- [Assignment]: Output only the lines below from the one containing "Viewport: 535px width, 661px" to the one containing "Toggle the Metric analysis switch", exactly as written, both ends kept.
☆ ☆ ☆ ☆
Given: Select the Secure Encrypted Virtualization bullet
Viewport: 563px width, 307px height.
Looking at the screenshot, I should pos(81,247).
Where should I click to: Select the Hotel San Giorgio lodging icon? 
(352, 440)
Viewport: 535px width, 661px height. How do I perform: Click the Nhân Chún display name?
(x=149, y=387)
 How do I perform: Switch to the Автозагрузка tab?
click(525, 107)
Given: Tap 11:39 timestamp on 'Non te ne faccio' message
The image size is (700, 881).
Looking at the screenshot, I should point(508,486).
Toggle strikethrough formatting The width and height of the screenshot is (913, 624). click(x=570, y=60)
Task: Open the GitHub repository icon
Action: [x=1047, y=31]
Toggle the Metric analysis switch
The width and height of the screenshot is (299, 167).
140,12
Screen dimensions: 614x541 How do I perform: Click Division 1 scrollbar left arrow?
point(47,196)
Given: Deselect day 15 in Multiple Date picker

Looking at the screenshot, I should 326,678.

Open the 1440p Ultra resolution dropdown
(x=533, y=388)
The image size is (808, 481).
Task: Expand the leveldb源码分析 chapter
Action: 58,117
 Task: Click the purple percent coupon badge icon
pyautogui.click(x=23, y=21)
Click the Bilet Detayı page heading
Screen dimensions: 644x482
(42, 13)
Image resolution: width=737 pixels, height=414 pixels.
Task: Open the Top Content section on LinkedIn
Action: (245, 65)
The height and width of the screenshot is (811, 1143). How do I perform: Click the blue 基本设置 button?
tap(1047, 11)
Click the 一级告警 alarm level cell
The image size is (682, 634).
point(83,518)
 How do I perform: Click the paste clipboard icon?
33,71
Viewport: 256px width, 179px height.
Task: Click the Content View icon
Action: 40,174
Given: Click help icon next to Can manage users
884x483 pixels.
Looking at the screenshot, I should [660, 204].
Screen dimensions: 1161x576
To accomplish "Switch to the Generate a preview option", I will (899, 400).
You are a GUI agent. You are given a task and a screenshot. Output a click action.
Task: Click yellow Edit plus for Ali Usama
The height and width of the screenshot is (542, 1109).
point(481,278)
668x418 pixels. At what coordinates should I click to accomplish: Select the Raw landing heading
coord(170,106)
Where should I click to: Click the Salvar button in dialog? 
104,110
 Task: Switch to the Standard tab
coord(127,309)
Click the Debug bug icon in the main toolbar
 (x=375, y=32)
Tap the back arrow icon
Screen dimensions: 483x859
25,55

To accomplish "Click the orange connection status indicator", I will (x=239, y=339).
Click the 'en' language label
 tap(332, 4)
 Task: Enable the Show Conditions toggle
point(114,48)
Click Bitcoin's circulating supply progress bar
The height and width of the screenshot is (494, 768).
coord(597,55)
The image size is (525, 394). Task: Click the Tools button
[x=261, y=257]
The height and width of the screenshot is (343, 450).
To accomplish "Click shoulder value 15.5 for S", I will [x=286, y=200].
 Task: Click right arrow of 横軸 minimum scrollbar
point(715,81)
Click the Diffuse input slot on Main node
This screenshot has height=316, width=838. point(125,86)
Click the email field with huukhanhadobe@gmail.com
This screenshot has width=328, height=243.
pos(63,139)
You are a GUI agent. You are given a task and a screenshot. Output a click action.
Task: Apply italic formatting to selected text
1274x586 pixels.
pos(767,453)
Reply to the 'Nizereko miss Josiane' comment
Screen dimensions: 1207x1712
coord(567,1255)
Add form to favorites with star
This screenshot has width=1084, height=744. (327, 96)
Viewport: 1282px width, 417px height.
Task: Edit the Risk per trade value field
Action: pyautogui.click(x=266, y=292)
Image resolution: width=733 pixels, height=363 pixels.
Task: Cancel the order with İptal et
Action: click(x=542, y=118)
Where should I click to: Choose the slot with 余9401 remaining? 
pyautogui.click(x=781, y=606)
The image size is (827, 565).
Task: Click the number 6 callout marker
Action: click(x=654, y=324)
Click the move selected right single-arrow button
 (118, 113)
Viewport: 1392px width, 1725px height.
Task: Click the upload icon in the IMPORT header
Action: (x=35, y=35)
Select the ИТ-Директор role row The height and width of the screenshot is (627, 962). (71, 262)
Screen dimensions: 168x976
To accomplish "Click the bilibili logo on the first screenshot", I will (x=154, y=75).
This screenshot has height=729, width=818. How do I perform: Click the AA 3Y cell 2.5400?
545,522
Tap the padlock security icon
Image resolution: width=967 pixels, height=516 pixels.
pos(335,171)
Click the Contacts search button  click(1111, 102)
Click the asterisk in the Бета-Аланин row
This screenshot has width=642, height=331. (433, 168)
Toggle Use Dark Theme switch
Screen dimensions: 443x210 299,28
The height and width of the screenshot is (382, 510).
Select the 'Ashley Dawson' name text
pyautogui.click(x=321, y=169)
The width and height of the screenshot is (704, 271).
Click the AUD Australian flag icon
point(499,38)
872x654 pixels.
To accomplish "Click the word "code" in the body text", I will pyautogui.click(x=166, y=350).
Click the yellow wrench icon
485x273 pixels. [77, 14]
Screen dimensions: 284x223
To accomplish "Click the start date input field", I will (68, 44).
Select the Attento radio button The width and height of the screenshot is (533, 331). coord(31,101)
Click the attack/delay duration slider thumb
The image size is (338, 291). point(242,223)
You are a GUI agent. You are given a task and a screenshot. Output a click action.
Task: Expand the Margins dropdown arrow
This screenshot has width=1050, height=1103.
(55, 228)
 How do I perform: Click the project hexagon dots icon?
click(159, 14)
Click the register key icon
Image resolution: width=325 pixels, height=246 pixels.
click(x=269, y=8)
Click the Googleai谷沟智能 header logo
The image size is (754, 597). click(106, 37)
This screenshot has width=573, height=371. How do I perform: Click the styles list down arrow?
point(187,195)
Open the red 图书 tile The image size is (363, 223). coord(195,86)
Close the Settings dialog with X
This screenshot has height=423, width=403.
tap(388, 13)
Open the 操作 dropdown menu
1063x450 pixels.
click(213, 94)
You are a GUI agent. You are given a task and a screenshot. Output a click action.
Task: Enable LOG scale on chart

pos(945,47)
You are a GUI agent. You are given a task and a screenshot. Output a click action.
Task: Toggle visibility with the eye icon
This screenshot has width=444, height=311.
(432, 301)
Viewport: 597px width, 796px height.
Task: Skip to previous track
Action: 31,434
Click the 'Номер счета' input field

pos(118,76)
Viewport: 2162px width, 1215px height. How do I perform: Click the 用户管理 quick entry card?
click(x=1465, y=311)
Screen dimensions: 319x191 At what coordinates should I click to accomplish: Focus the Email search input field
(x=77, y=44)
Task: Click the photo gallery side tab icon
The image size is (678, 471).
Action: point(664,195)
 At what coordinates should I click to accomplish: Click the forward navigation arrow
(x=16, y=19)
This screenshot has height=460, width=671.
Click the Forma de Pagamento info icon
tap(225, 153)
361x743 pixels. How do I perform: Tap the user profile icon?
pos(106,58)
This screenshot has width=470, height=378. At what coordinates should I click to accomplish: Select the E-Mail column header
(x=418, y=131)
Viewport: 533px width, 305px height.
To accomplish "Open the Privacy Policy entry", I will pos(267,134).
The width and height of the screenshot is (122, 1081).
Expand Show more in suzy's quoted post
☆ ☆ ☆ ☆
- [Output for this exercise]:
Viewport: 535px width, 661px height. How do I perform: Click the Nhân Chún display name?
(x=149, y=387)
 How do I perform: Switch to the Автозагрузка tab?
click(525, 107)
Given: Tap 11:39 timestamp on 'Non te ne faccio' message
The image size is (700, 881).
Looking at the screenshot, I should point(508,486).
Toggle strikethrough formatting The width and height of the screenshot is (913, 624). click(x=570, y=60)
Task: Open the GitHub repository icon
Action: [x=1047, y=31]
Toggle the Metric analysis switch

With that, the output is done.